En septiembre, coincidiendo con la presentación de la película en la Mostra de Venecia, Núria Marrón trazó en estas páginas un certero perfil de Lili bajo el título de La mujer que había sido pintor. Comparando los hechos en él expuestos con la lectura que hace la película, puede decirse que el guion edulcora los aspectos más sombríos de la biografía, lima los vértices de la verdad para hacérsela más comible al gran público. Un drama, sí, pero todavía en el territorio de lo seguro, de la moraleja: las fantasías se estrellan contra el muro de la realidad biológica.
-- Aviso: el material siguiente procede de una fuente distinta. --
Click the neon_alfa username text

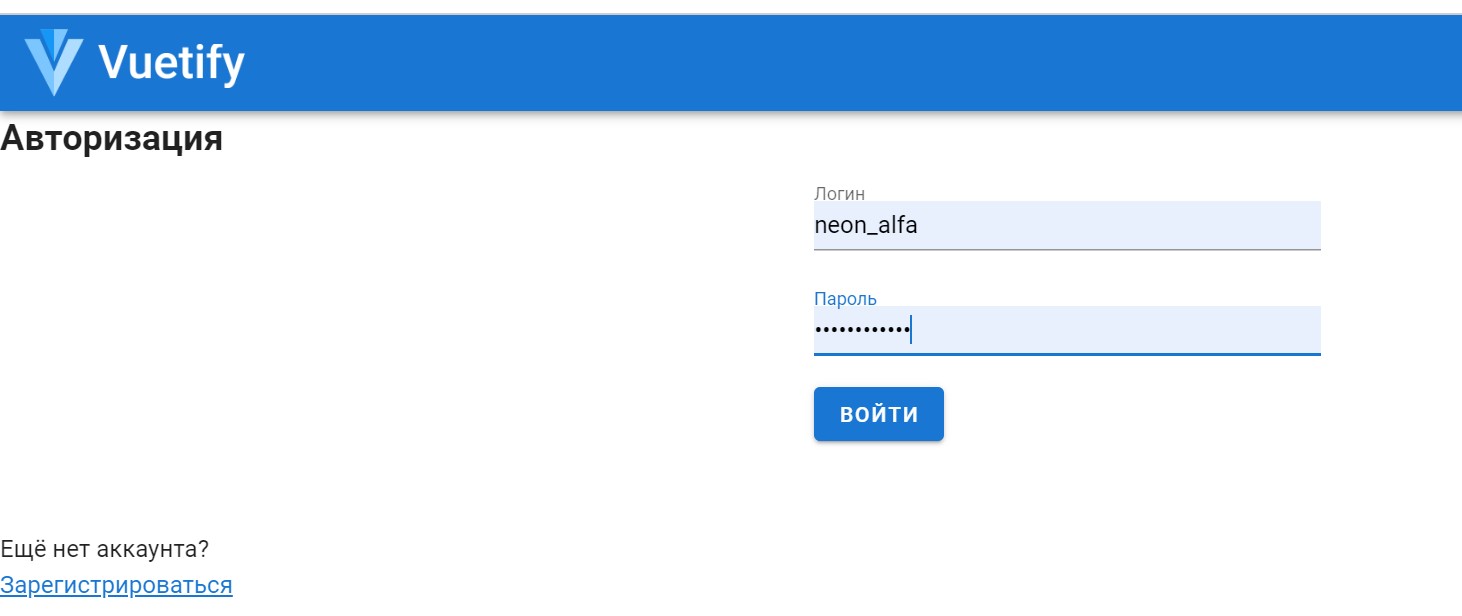click(866, 226)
El filme silencia, por ejemplo, que el pintor danés, antes de someterse a cinco intervenciones para cambiar de sexo, pensó en el suicidio y le había puesto fecha, el 1 de mayo de 1930: «Estoy acabado, y Lili lo sabe desde hace tiempo. Así están las cosas y, en consecuencia, ella se rebela con más vigor cada día». Obvia también el deseo ferviente de Lili de concebir un hijo: «No es con mi cerebro, ni con mis ojos, ni con mis manos como deseo ser creativa, sino con mi corazón y mi sangre». De hecho, falleció a consecuencia de una operación experimental para implantarle un útero, cuando aún faltaba medio siglo para el descubrimiento de la ciclosporina, el fármaco que evita el rechazo en los trasplantes.
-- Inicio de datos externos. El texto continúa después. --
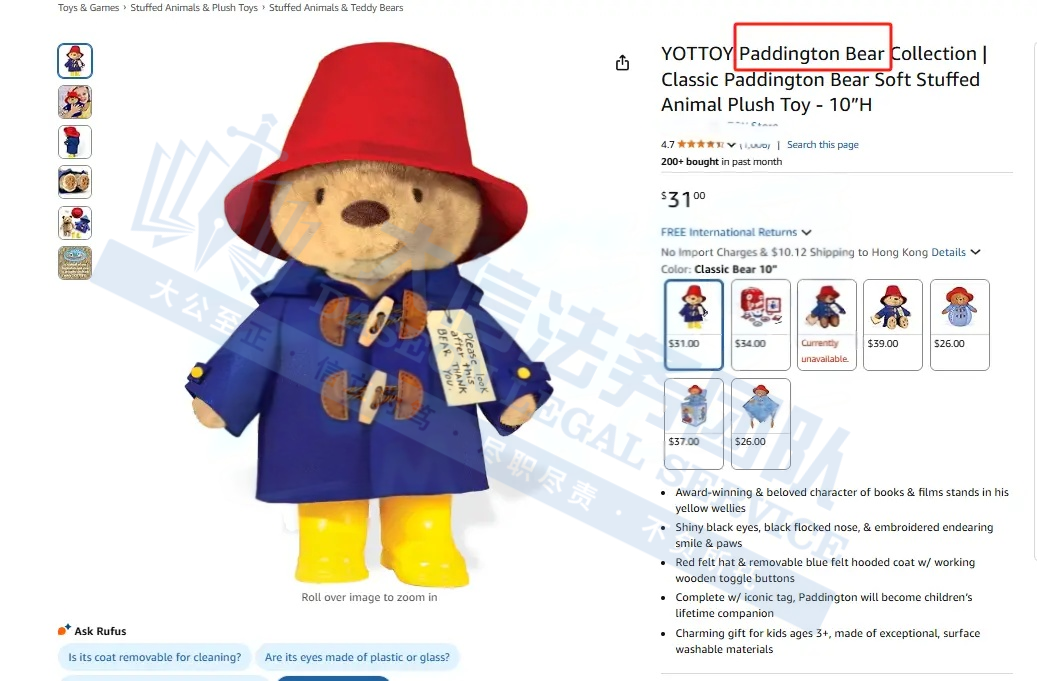The width and height of the screenshot is (1037, 681).
Task: Open Stuffed Animals & Plush Toys breadcrumb
Action: pos(194,8)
La película lo tapa, igual que el asombro de los médicos cuando, en una de las intervenciones, comprobaron que al parecer Lili tenía ovarios, aunque atrofiados, desde el nacimiento. Los nazis quemaron en 1933 los estudios clínicos.

También echa agua al vino de la joie de vivre: a pesar del sufrimiento físico y mental, la protagonista disfrutó con Gerda en el loco París de los años 20 y pudo vivir en plenitud su verdad: «Yo, Lili, soy vital -escribió- y que tengo derecho a vivir lo prueban los últimos 14 meses. Se podría decir que 14 meses no es mucho, pero a mí me parecen una vida entera y feliz». Tampoco menciona la bisexualidad de Gerda.

Pueden parecer estas líneas una diatriba contra La chica danesa, y no, no es eso en absoluto. Películas como esta demuestran que el cine no solo sirve para entretener y, aunque pulidas de aristas, son necesarias para llamar la atención sobre un colectivo, el transexual, que aún sufre rechazo y marginación.

El último episodio de transfobia tuvo lugar aquí mismo, en Rubí, durante la pasada Nochebuena, cuando Alan, de 17 años, se quitó la vida con un puñado de pastillas mezcladas con alcohol, incapaz de soportar un día más la presión en la escuela. Igual que Diego, el pobre crío de Leganés al que los acosadores llamaban «empollón de mierda» y «maricón» en el colegio.

Al transexual Alan lo empujaban por las escaleras, lo arrinconaban contra la pared o le levantaban la camiseta: «¿Cómo es que te llamas Alan si tienes tetas?». Ya no podía más. Se suicidó solo 20 días después de que el juez lo hubiese autorizado, como menor, a cambiar su nombre en el DNI.

Nos escandaliza y escuece, pero somos los adultos los primeros que debemos reeducar la mirada para acabar con el hostigamiento que persigue al diferente.